Славянский меч (Роман) - Финжгар Франц. Страница 48
— Горе и позор братьям, поднявшим друг на друга оружие!
— Не было бы горя, не было бы и позора, если б этот пес не мутил воду. И почему, черт возьми, Исток тогда не зарезал его? Я рожден не для битв, а для струн. Но с сыном и я на старости лет пойду в бой!
— Хорошо, старик, пойдешь, только немного погодя. Я открою тебе великую тайну. Но если ты промолвишь словечко об этом, все боги на тебя ополчатся и принесут погибель и сыну и тебе самому.
Радован приложил руку к сердцу и торжественно произнес:
— Рта не раскрою, Святовитом клянусь, не раскрою, господин!
— Твой сын любит Ирину…
— Все еще? Неужели сын певца так верен в любви!
— Она достойна любви. Старый Эпафродит любит ее, как дочь и пожертвовал ради нее огромным богатством, ради нее и ради Истока.
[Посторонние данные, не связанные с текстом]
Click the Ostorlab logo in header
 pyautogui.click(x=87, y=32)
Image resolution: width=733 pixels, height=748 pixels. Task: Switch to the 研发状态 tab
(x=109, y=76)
Да и моя судьба положена на чашу весов, и я погибну, если чаша эта не перевесит!
Разинув от удивления рот, Радован бормотал что-то невразумительное.
— Удивляйся, старик, удивляйся и слушай! В Истока влюбилась другая женщина. Небезопасно называть ее имя в Константинополе.
Грек осторожно оглянулся на дверь и шепотом произнес:
— Феодора!
— О боги, сама царица?
— Да, она!
— Ведь у нее, курвы, муж есть!
— Тише, не так громко!
Радован зажал ладонью рот.
— Но Исток отверг ее любовь и тем самым обрек себя на погибель.
Радован вцепился в свою взлохмаченную бороду, выругался и прошептал:
— Вот это так: кто с собаками спит, встает с блохами. Перуном клянусь, справедливо сказано!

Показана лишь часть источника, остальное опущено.